Ich verfolge Erzählmirnix auf Facebook schon eine ganze Weile und irgendwann rumorte das Buch durch den Blog. Ich las die Leseprobe und war ganz angetan. Doch es geriet in Vergessenheit und erst vor zwei oder drei Wochen erinnerte mich meine Schwägerin, selbst ein „großes Mädchen“, an das Buch. Sie hätte jetzt verstanden, warum sie selbst so dick wäre und was sie ändern kann, um Gewicht los zu werden. Sie lieh mir das Buch vor acht Tagen aus. Seit sechs Tagen zähle ich Kalorien und ich habe nicht nur 4kg in sechs Tagen verloren, sondern auch die hundert unterschritten. Ich bin jetzt ein UHu, unter Hundert.

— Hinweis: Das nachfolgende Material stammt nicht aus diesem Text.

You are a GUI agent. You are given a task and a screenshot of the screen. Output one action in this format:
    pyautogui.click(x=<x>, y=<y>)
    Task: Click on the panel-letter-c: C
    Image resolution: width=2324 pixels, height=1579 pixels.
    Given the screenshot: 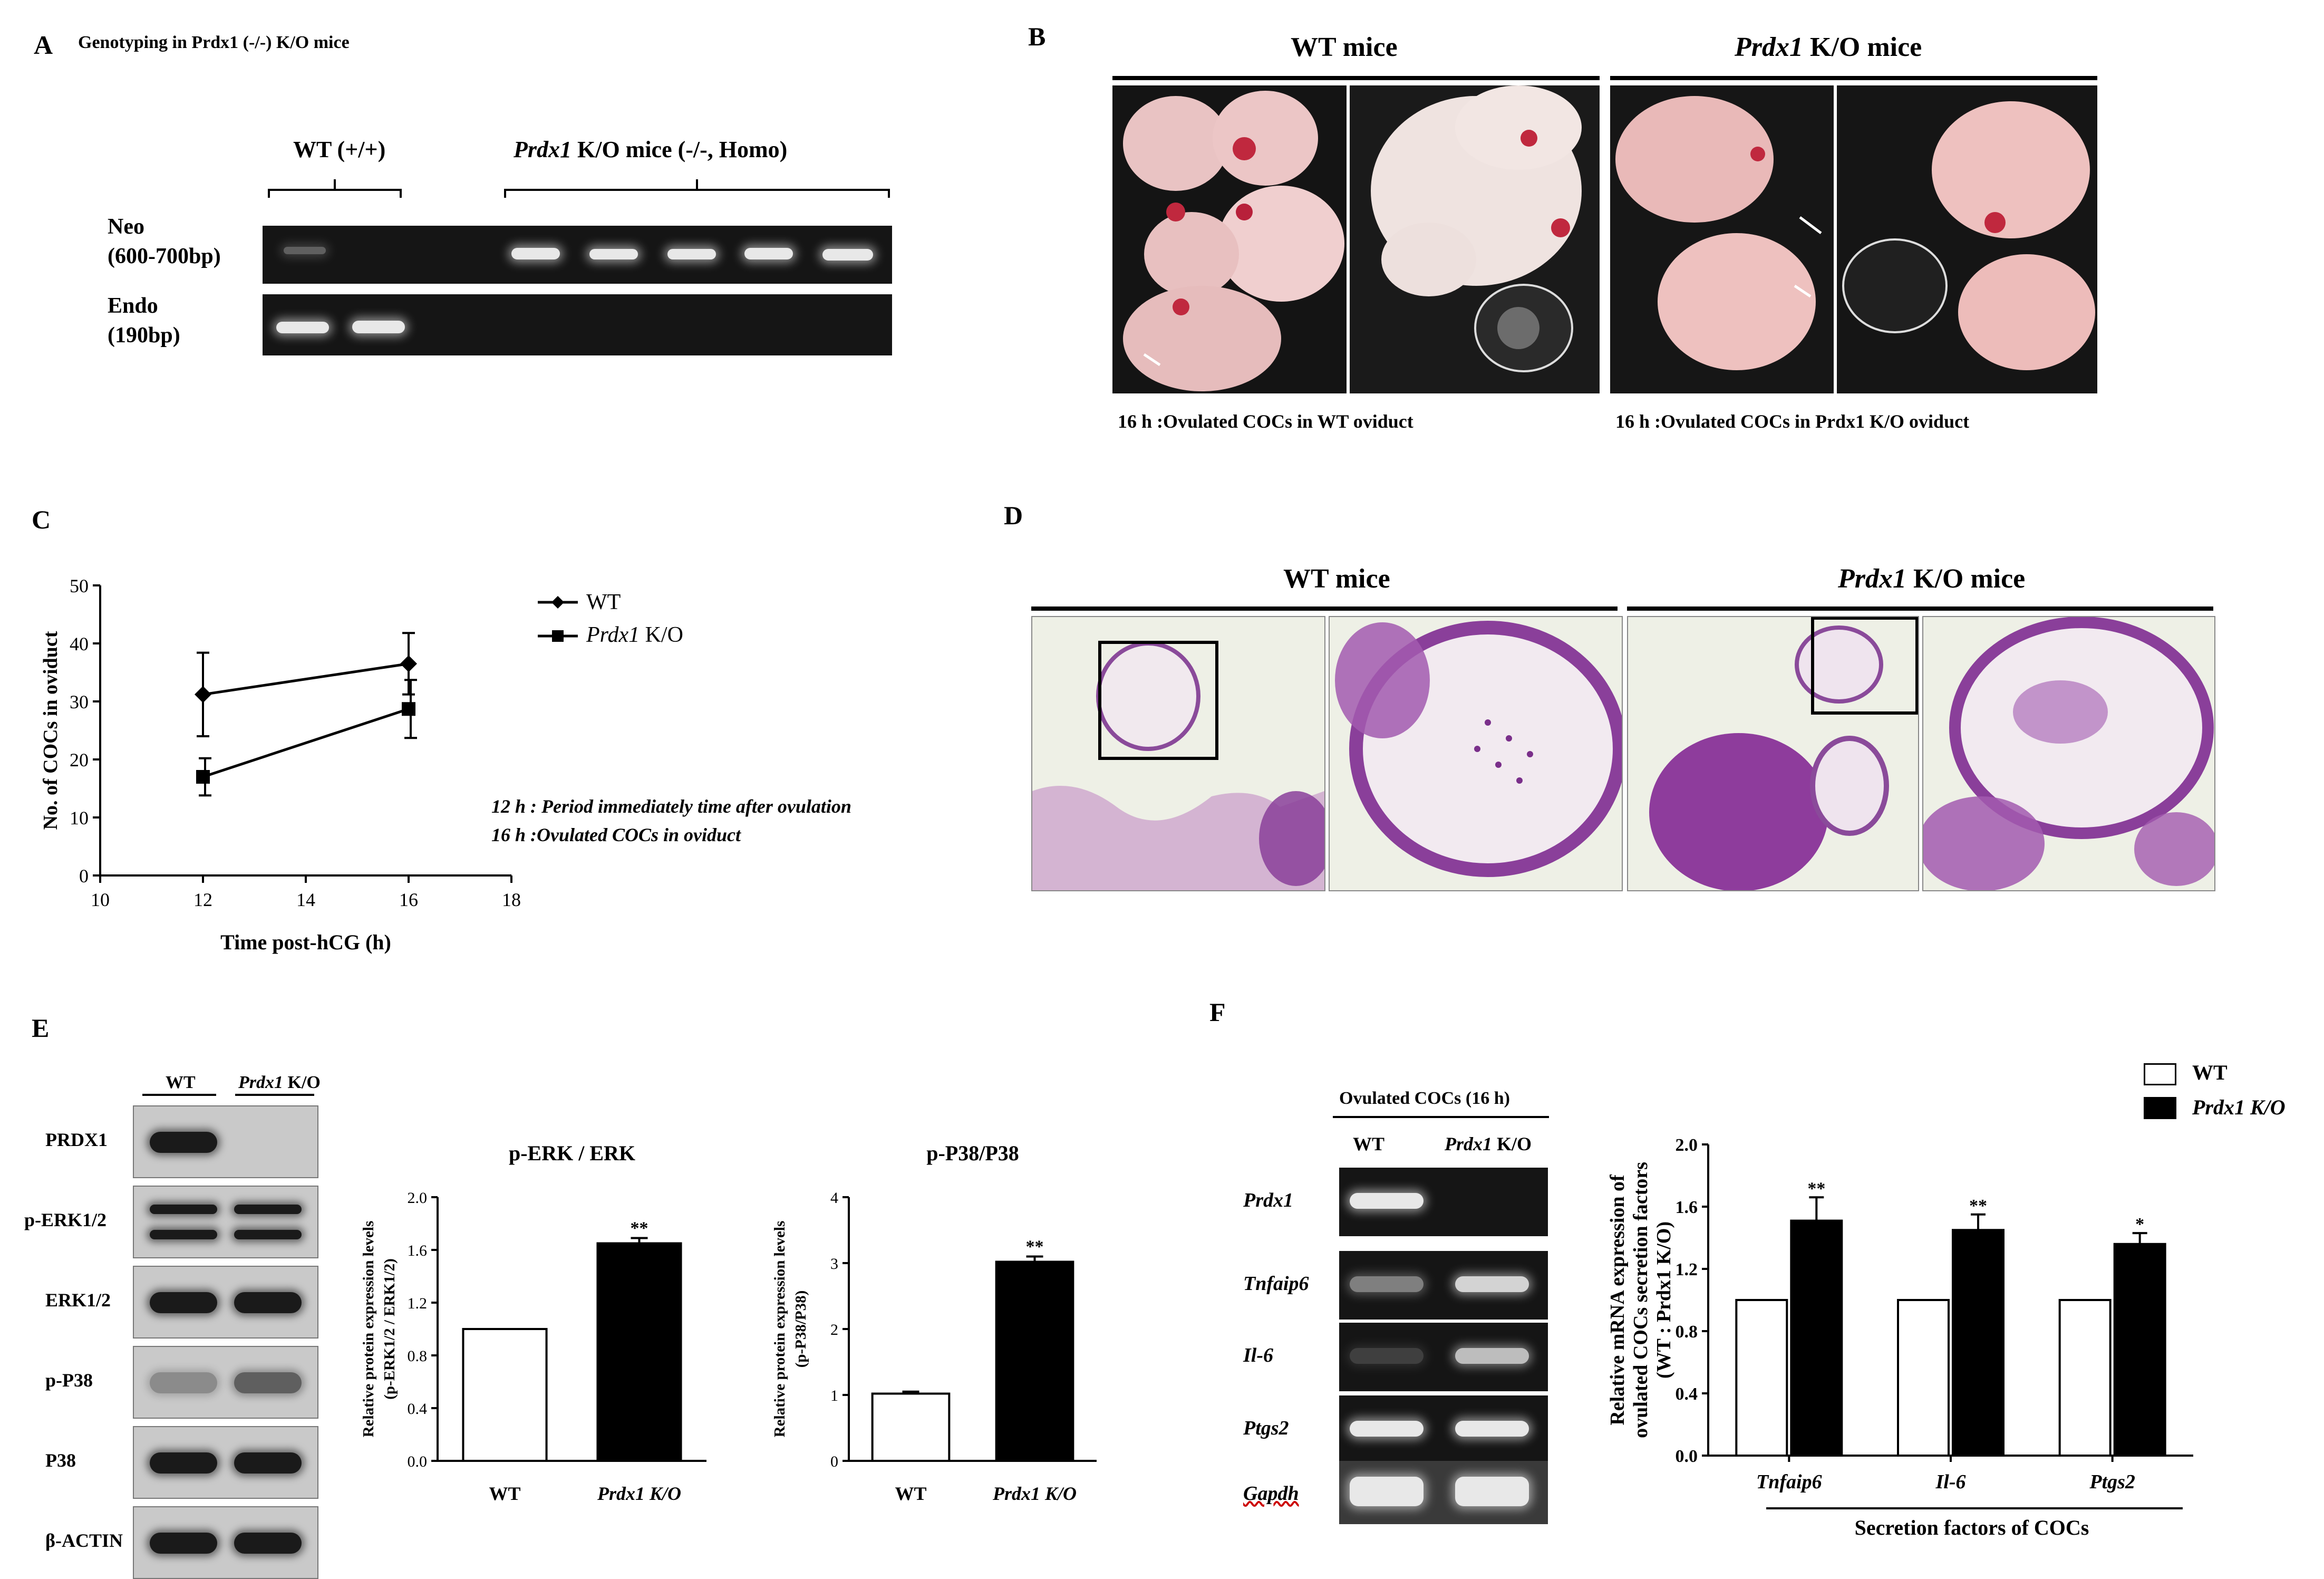 What is the action you would take?
    pyautogui.click(x=42, y=520)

Das Gewicht hatte ich zuletzt vor meiner letzten Schwangerschaft. 

Mit Hilfe von einer Kalorienzähl-App, einem Grundumsatzrechner und einer Kalorientabelle habe ich angefangen. Und mache weiter, denn meine Ziele sind folgende:

1.: 100kg unterschreiten bis Mitte März

2.: 90kg unterschreiten bis Ende August

3.: 80kg unterschreiten bis Ende 2017

4.: 70kg unterschreiten bis März 2018

5.: zum Schulbeginn 2018 67kg erreichen und halten. 

Dass das erste Ziel so schnell erreicht ist, hätte ich nie gedacht. Wir haben Ende Februar 2017!!! Damit gebe ich mir für 30 Kilo anderthalb Jahre, was extrem ehrgeizig ist. Aber machbar. Ich möchte dazu mit kleinen Gewichten arbeiten, um wenigstens ein bisschen was für meine schlaffen Muskeln zu tun und der liebe Nachbar hat mir sein Taebo-Basic-Programm via DVD angeboten. Wobei ich nicht weiß, ob ich meinem lädierten Knie dieses Rumhopsen antun kann.

Ich bin gespannt und werde berichten. Bis jetzt bin ich schon stolz, meinem inneren Schweinehund den Kampf angesagt und einen kleinen Erfolg eingeheimst zu haben. Und satt kenne ich zwar noch nicht, aber das kommt bestimmt noch!